Runelite: Use Token instead of Username/Email address

Created on 1 Mar 2019 · 6Comments · Source: runelite/runelite

There are some privacy issues regarding stored usernames and email addresses. Right now the login username or email address is used to link your account with RuneLite. This should be changed to an anonymized account token.

There are many privacy and security issues regarding this. The most obvious one is that the usernames and email addresses can be cross-referenced with password breaches of other websites. People often use the same password and this information is valuable as it gives attackers a list of people who are known to have an active runescape account. Even if people put their password in their notes, without an identifier to use, the accounts would be much safer.

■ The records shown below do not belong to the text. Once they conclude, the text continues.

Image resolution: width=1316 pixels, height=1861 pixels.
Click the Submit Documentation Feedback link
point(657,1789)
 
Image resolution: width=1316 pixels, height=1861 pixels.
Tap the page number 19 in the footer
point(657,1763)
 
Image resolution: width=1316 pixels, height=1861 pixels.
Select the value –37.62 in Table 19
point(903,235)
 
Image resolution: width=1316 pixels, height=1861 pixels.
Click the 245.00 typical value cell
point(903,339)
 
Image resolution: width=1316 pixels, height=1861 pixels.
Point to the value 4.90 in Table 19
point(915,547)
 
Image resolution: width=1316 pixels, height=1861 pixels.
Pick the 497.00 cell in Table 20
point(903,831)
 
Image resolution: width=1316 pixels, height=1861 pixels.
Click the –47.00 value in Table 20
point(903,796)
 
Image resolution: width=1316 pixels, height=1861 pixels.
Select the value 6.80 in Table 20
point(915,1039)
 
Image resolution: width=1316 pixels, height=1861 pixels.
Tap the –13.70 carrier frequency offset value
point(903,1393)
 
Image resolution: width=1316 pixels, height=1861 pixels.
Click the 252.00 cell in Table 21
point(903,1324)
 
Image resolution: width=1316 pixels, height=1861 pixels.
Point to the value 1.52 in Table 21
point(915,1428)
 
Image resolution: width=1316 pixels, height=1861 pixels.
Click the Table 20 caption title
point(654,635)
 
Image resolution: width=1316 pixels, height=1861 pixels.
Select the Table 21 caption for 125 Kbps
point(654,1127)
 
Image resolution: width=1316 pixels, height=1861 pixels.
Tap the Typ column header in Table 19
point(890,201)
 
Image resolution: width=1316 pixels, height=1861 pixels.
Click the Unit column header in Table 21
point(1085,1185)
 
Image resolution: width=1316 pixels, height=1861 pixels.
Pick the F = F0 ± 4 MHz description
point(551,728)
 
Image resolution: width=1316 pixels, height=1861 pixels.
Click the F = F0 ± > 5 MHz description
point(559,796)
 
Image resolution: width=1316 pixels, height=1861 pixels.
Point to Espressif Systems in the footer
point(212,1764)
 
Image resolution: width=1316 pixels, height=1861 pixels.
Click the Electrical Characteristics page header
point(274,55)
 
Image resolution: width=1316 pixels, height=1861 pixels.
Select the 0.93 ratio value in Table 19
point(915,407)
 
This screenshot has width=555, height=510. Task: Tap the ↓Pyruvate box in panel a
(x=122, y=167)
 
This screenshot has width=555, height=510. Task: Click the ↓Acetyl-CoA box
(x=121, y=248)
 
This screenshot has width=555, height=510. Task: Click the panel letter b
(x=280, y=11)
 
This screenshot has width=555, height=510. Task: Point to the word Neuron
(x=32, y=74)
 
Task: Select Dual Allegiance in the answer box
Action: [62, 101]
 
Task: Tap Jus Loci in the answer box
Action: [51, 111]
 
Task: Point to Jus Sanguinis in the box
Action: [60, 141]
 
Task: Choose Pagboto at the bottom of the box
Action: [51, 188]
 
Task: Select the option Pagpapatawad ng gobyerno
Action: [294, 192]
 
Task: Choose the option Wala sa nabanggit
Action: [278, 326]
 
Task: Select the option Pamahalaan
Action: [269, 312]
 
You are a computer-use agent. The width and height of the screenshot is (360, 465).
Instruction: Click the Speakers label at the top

Hence why I suggest the following migration, (username means login username or email address):

One way hash serverside usernames into a token and store it alongside the username
Refactor ALL hardcoded config keys that use the username to not use it or use the token. Examples are: timetracking..... and killcount..wintertodt. (I only play a low level ironman and do not have much more config values that use the username in my settings.properties file, but find-all shows 25 matches for getUsername() in the plugin package).
Add a client-side migration to convert all old config values containing the username to ones that use a token, or add a legacy check that converts the token during config lookups with the username if it wasn't found with the token
Move the "loginscreen.username" configuration value to the local computer, or explicitely ask the user if they want to sync it. This could be done with a token-map so different RuneLite accounts can load different local usernames.
Start saving the display name so it can be used to show to the user on the website
Push the update so players start using the token
Remove the usernames that are being accessed from their token
After a period of x amount of days we can remove all left-over usernames

That way the username is removed both as an identifier and as a string in config variables, in 1 update with backwards-compatibility. And to support older clients, the username and config key could be converted during the requestat the server-side, as that only happens in memory.

For generating the token I suggest a slow algorithm as it only has to be done once in a while. And the time of hashing on the server could only be an issue during migration.

There was also some talk about configuration scopes and profiles, but that doesn't change the fact that usernames are visible to the RuneLite devs. This is also meant as a fast privacy/security fix and not a whole new way of storing configuration.

discussion

Source

yani

👍2

Most helpful comment

I completely disagree. There are no security or privacy issues with this. The server stores usernames, which can include email addresses, in a secure way which are not ever given to any other users. No part of RuneLite stores passwords.

WIth that being said, I am okay with changing it to not store usernames. I am not willing to guise it under some "security" fix or try to band-aid fix the problem from trying to rush it though.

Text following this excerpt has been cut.